• Thursday, Sep 23, 2021
  • Last Update : 08:56 pm

Civilian casualties, including Rohingya, surge in Myanmar, say UN experts

  • Published at 10:37 pm February 19th, 2020
WEB_2017_burning house_Rohingya crisis_Maungdaw_Rakhine_Myanmar_AFP_04.03.2019.jpg
File photo: Unidentified men carry knives and slingshots as they walk past a burning house in Gawdu Tharya village near Maungdaw in Rakhine state, in northern Myanmar on September 7, 2017 AFP

The experts said that the reports reveal that over the past 10 days, nearly 1,100 people have been displaced, including 600 civilians from We Ma Kya village in Kyauktaw

United Nations independent experts have expressed grave concerns about indiscriminate killing and displacement of civilians, including Rohingya, in northwest Myanmar during fighting between the military and an armed group, the Arakan Army, amid an information blackout in some parts of the restive Rakhine and Chin States.

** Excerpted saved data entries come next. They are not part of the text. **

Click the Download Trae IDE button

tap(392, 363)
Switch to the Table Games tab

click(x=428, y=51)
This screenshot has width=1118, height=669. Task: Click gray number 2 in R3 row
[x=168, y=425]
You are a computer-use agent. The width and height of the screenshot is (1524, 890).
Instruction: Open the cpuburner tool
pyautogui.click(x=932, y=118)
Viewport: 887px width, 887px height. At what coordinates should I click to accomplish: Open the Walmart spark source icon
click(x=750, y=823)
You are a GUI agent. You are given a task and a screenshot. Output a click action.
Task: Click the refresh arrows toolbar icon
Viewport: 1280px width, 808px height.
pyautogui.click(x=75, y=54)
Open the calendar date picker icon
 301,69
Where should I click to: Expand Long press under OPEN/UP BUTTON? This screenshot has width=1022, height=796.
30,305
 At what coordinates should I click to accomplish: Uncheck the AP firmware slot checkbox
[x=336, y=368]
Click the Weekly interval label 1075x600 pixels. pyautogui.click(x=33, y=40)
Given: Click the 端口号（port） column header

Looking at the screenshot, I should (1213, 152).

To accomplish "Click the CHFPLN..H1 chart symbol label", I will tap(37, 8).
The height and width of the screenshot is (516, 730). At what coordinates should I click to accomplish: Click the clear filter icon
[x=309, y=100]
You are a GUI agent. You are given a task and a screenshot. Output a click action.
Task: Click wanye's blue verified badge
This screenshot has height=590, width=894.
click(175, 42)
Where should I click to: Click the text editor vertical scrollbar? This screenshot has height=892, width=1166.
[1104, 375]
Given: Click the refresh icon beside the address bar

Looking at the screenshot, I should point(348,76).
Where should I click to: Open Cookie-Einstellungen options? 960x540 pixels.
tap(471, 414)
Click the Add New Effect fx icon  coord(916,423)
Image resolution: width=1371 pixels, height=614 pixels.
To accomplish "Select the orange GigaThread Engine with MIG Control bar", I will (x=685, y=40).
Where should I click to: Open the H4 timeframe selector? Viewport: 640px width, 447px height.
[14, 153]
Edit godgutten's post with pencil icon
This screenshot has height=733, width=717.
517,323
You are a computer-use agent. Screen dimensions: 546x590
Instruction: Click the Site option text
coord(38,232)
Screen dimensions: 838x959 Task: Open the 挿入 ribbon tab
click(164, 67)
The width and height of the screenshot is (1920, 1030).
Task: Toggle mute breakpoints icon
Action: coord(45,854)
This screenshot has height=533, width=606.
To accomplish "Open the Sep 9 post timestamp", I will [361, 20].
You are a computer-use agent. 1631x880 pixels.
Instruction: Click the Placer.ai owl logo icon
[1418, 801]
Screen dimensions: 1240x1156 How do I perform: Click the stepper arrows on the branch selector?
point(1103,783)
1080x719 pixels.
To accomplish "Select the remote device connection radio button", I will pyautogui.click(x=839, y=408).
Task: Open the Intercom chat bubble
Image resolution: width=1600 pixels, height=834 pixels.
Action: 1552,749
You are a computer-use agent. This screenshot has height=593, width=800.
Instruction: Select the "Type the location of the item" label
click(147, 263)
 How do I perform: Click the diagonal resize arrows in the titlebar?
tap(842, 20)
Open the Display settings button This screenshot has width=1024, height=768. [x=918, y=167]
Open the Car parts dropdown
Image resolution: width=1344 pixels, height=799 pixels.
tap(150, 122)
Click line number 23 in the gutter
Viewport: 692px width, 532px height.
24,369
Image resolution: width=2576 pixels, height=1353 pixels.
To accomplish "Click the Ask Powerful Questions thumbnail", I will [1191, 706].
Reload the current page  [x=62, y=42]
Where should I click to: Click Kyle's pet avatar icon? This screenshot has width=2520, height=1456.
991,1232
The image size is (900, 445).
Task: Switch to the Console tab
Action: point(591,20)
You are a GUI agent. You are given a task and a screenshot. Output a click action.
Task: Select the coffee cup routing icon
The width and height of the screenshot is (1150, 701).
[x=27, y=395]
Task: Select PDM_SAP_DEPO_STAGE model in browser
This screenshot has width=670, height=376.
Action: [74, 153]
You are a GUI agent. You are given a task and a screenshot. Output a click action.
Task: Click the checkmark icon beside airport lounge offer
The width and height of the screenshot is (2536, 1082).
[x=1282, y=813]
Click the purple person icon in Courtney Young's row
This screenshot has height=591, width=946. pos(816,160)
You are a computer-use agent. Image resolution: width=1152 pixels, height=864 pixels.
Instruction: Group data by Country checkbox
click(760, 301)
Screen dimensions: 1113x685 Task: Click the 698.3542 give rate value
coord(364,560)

Attacks were carried out against civilians using helicopters and Navy ships, they said, reminding the order on provisional measures with respect to the Rohingya minority by the International Court of Justice (ICJ), the principal judicial organization of the UN.

"Civilians, including children, continue to bear the brunt of this escalating conflict," said a joint statement issued on Tuesday by four UN experts -- Yanghee Lee, special rapporteur on the situation of human rights in Myanmar; Cecilia Jimenez-Damary, special rapporteur on the human rights of internally displaced persons; David Kaye, special rapporteur on the promotion and protection of the right to freedom of opinion and expression, and Fernand de Varennes, special rapporteur on minority issues.

"We are especially fearful for them as violence has increased in the areas where an internet shutdown was recently re-imposed. It is well known that human rights violations and abuses occur during security operations in Myanmar," it said.

On February 3, the Ministry of Transport and Communications suspended mobile internet services for a period of three months in Maungdaw, Buthidaung, Rathedaung and Myebon in Rakhine State and in Paletwa in Chin State. The Ministry has reportedly cited “security requirements and public interest” as the reasons for the shutdown. There has been a suspension in place in four other townships, including Kyauktaw, since June 2019.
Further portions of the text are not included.